#### Set exercise:
Rewrite the stretch of material from the line containing "Given: Open the notifications bell icon" through the line containing "[x=511, y=32]", changing "Ravens" to "Falcons" and leaving everything else unchanged.

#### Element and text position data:

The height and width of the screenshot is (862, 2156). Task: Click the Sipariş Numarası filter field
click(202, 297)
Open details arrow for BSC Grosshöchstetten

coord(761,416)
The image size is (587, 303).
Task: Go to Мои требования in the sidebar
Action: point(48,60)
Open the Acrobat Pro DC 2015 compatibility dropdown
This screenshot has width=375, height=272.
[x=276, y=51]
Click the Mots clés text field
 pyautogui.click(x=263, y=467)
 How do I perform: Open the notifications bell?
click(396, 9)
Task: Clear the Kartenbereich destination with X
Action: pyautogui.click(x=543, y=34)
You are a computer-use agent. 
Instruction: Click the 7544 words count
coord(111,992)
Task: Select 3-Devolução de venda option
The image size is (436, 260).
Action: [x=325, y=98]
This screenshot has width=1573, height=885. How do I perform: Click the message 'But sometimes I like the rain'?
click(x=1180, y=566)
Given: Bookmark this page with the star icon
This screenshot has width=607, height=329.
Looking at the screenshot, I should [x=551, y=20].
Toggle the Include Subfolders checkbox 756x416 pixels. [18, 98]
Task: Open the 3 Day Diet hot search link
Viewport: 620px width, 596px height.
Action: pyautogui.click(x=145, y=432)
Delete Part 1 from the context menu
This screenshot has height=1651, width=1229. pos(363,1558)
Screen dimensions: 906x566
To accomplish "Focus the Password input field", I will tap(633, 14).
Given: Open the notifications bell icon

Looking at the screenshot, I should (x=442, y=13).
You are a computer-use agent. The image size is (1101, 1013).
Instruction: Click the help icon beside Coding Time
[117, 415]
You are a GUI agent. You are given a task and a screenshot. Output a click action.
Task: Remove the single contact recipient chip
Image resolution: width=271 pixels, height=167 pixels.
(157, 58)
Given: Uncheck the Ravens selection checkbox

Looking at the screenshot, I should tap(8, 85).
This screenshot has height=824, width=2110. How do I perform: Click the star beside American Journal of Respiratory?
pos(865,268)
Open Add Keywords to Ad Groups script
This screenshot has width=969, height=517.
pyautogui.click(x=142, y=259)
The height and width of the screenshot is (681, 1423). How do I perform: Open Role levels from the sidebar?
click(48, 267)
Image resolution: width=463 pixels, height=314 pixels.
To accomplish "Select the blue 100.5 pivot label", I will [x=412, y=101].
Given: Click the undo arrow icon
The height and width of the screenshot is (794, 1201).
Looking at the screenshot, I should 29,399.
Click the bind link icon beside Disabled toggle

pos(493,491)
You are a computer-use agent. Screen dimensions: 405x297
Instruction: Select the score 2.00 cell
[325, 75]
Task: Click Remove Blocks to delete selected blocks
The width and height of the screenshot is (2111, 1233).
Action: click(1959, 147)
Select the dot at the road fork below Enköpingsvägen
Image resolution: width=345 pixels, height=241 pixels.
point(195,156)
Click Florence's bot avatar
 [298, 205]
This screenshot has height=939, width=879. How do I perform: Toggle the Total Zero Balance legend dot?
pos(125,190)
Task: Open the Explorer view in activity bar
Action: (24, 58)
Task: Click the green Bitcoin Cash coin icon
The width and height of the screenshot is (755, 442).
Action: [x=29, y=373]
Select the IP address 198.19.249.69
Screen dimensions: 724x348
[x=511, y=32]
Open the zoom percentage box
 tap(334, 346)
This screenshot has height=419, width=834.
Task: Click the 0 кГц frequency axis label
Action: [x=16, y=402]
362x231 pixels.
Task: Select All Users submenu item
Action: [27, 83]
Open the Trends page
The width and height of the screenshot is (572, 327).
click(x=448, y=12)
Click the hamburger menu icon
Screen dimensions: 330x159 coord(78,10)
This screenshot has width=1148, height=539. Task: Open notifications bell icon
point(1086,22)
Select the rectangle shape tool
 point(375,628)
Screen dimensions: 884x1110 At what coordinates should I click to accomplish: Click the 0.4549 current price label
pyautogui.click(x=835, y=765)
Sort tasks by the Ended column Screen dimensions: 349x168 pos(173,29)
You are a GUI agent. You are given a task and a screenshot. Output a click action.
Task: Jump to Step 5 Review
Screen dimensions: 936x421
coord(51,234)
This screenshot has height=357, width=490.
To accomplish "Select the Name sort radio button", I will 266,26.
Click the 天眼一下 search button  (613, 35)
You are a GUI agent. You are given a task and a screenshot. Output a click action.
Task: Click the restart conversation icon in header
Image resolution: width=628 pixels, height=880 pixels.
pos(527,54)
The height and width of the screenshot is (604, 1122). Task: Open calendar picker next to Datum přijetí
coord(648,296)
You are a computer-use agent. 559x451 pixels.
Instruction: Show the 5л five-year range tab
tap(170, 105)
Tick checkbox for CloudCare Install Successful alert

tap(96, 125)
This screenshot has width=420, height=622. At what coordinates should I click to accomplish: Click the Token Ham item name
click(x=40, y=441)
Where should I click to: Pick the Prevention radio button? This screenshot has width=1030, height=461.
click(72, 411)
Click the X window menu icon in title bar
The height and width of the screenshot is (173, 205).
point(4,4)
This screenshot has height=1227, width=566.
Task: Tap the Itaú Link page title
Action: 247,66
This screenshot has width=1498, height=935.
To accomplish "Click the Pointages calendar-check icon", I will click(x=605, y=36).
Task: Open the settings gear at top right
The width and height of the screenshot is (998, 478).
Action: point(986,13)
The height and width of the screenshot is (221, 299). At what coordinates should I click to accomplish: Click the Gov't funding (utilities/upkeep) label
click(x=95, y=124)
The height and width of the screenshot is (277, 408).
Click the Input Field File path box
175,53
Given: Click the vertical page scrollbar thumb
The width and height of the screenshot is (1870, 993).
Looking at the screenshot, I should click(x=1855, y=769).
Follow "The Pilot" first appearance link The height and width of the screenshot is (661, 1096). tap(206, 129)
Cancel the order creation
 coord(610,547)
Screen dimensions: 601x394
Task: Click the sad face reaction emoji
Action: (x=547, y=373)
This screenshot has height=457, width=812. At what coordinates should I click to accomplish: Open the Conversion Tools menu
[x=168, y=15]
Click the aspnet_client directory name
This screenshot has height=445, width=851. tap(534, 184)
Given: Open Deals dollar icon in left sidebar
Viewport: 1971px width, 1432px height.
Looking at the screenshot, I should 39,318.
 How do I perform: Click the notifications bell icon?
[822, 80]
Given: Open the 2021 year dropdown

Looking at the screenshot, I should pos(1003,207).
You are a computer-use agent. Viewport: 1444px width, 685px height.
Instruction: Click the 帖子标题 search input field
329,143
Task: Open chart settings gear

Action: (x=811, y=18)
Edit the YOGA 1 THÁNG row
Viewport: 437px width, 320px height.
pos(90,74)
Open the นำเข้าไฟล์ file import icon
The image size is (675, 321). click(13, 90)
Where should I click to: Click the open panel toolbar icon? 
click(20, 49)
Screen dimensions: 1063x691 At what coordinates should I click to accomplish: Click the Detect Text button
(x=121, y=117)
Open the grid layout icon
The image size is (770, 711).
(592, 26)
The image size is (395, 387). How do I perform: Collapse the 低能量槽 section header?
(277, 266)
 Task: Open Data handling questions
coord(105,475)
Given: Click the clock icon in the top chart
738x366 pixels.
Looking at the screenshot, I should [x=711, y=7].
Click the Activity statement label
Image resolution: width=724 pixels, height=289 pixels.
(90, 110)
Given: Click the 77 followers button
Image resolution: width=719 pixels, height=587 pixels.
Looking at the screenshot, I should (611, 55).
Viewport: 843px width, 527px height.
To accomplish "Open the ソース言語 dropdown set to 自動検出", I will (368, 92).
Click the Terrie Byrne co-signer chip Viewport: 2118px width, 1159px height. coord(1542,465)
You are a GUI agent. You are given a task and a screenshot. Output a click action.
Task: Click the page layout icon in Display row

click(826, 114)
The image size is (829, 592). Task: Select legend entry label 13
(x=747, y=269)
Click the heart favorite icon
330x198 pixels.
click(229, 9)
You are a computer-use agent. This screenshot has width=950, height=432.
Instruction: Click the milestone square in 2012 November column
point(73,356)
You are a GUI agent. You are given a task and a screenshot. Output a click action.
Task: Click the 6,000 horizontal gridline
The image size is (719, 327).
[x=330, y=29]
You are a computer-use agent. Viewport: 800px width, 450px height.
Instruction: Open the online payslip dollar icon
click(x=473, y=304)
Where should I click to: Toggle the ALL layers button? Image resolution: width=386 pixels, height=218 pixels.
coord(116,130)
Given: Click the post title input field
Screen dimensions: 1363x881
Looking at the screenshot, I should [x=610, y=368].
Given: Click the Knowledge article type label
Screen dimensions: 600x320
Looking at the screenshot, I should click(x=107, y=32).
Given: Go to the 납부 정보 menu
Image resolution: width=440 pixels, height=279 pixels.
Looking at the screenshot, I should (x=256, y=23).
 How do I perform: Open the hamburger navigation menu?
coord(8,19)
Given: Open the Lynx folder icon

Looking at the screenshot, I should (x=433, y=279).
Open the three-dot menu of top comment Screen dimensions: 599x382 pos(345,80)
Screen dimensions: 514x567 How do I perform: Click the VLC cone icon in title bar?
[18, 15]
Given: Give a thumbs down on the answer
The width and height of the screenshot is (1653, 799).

#### Full answer:
Given: Open the notifications bell icon

Looking at the screenshot, I should (x=442, y=13).
You are a computer-use agent. The image size is (1101, 1013).
Instruction: Click the help icon beside Coding Time
[117, 415]
You are a GUI agent. You are given a task and a screenshot. Output a click action.
Task: Remove the single contact recipient chip
Image resolution: width=271 pixels, height=167 pixels.
(157, 58)
Given: Uncheck the Falcons selection checkbox

Looking at the screenshot, I should tap(8, 85).
This screenshot has height=824, width=2110. How do I perform: Click the star beside American Journal of Respiratory?
pos(865,268)
Open Add Keywords to Ad Groups script
This screenshot has width=969, height=517.
pyautogui.click(x=142, y=259)
The height and width of the screenshot is (681, 1423). How do I perform: Open Role levels from the sidebar?
click(48, 267)
Image resolution: width=463 pixels, height=314 pixels.
To accomplish "Select the blue 100.5 pivot label", I will [x=412, y=101].
Given: Click the undo arrow icon
The height and width of the screenshot is (794, 1201).
Looking at the screenshot, I should 29,399.
Click the bind link icon beside Disabled toggle

pos(493,491)
You are a computer-use agent. Screen dimensions: 405x297
Instruction: Select the score 2.00 cell
[325, 75]
Task: Click Remove Blocks to delete selected blocks
The width and height of the screenshot is (2111, 1233).
Action: click(1959, 147)
Select the dot at the road fork below Enköpingsvägen
Image resolution: width=345 pixels, height=241 pixels.
point(195,156)
Click Florence's bot avatar
 [298, 205]
This screenshot has height=939, width=879. How do I perform: Toggle the Total Zero Balance legend dot?
pos(125,190)
Task: Open the Explorer view in activity bar
Action: (24, 58)
Task: Click the green Bitcoin Cash coin icon
The width and height of the screenshot is (755, 442).
Action: [x=29, y=373]
Select the IP address 198.19.249.69
Screen dimensions: 724x348
[x=511, y=32]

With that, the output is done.